* **Input for this task**
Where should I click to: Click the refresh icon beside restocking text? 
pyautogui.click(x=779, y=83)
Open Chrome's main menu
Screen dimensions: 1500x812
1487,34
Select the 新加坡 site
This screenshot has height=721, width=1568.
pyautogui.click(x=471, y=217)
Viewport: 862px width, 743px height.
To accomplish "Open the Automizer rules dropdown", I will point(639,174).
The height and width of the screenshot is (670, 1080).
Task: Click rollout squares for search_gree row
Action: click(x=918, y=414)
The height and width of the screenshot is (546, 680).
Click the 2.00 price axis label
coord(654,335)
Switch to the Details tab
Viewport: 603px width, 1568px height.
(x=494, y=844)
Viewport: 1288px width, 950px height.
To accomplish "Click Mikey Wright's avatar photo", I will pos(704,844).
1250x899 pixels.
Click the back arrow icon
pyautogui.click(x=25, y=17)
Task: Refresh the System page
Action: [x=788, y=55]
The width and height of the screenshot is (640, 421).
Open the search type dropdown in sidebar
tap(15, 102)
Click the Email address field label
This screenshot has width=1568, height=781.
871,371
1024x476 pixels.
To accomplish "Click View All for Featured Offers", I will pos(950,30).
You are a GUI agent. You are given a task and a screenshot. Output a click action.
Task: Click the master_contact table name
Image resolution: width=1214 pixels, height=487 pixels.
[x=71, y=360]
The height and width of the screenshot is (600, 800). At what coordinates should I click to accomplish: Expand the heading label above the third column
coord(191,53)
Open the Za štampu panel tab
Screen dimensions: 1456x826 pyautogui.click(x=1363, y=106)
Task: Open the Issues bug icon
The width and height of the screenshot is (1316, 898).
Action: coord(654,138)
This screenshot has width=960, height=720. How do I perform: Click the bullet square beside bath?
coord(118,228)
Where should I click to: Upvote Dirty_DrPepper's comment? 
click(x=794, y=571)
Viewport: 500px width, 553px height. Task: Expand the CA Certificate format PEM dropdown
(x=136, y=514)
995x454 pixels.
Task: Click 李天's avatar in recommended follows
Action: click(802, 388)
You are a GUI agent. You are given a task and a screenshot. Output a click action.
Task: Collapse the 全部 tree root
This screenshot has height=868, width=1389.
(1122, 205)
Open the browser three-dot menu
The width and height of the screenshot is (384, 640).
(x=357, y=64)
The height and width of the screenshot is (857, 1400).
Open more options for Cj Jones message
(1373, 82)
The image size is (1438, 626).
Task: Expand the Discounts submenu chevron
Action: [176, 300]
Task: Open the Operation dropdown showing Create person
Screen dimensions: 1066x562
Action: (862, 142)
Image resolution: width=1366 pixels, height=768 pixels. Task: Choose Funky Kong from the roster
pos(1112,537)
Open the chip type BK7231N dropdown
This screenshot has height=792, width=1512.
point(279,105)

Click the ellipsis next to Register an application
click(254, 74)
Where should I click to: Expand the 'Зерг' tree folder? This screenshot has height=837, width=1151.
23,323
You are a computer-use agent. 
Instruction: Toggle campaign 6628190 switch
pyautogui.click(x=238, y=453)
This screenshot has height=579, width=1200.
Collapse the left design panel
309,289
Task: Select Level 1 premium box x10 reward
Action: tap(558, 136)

* **What to produce**
Give the data back in full, matching it character for character.

* **Task solution**
Where should I click to: Click the refresh icon beside restocking text? 
pyautogui.click(x=779, y=83)
Open Chrome's main menu
Screen dimensions: 1500x812
1487,34
Select the 新加坡 site
This screenshot has height=721, width=1568.
pyautogui.click(x=471, y=217)
Viewport: 862px width, 743px height.
To accomplish "Open the Automizer rules dropdown", I will point(639,174).
The height and width of the screenshot is (670, 1080).
Task: Click rollout squares for search_gree row
Action: click(x=918, y=414)
The height and width of the screenshot is (546, 680).
Click the 2.00 price axis label
coord(654,335)
Switch to the Details tab
Viewport: 603px width, 1568px height.
(x=494, y=844)
Viewport: 1288px width, 950px height.
To accomplish "Click Mikey Wright's avatar photo", I will pos(704,844).
1250x899 pixels.
Click the back arrow icon
pyautogui.click(x=25, y=17)
Task: Refresh the System page
Action: [x=788, y=55]
The width and height of the screenshot is (640, 421).
Open the search type dropdown in sidebar
tap(15, 102)
Click the Email address field label
This screenshot has width=1568, height=781.
871,371
1024x476 pixels.
To accomplish "Click View All for Featured Offers", I will pos(950,30).
You are a GUI agent. You are given a task and a screenshot. Output a click action.
Task: Click the master_contact table name
Image resolution: width=1214 pixels, height=487 pixels.
[x=71, y=360]
The height and width of the screenshot is (600, 800). At what coordinates should I click to accomplish: Expand the heading label above the third column
coord(191,53)
Open the Za štampu panel tab
Screen dimensions: 1456x826 pyautogui.click(x=1363, y=106)
Task: Open the Issues bug icon
The width and height of the screenshot is (1316, 898).
Action: coord(654,138)
This screenshot has width=960, height=720. How do I perform: Click the bullet square beside bath?
coord(118,228)
Where should I click to: Upvote Dirty_DrPepper's comment? 
click(x=794, y=571)
Viewport: 500px width, 553px height. Task: Expand the CA Certificate format PEM dropdown
(x=136, y=514)
995x454 pixels.
Task: Click 李天's avatar in recommended follows
Action: click(802, 388)
You are a GUI agent. You are given a task and a screenshot. Output a click action.
Task: Collapse the 全部 tree root
This screenshot has height=868, width=1389.
(1122, 205)
Open the browser three-dot menu
The width and height of the screenshot is (384, 640).
(x=357, y=64)
The height and width of the screenshot is (857, 1400).
Open more options for Cj Jones message
(1373, 82)
The image size is (1438, 626).
Task: Expand the Discounts submenu chevron
Action: [176, 300]
Task: Open the Operation dropdown showing Create person
Screen dimensions: 1066x562
Action: (862, 142)
Image resolution: width=1366 pixels, height=768 pixels. Task: Choose Funky Kong from the roster
pos(1112,537)
Open the chip type BK7231N dropdown
This screenshot has height=792, width=1512.
point(279,105)

Click the ellipsis next to Register an application
click(254, 74)
Where should I click to: Expand the 'Зерг' tree folder? This screenshot has height=837, width=1151.
23,323
You are a computer-use agent. 
Instruction: Toggle campaign 6628190 switch
pyautogui.click(x=238, y=453)
This screenshot has height=579, width=1200.
Collapse the left design panel
309,289
Task: Select Level 1 premium box x10 reward
Action: tap(558, 136)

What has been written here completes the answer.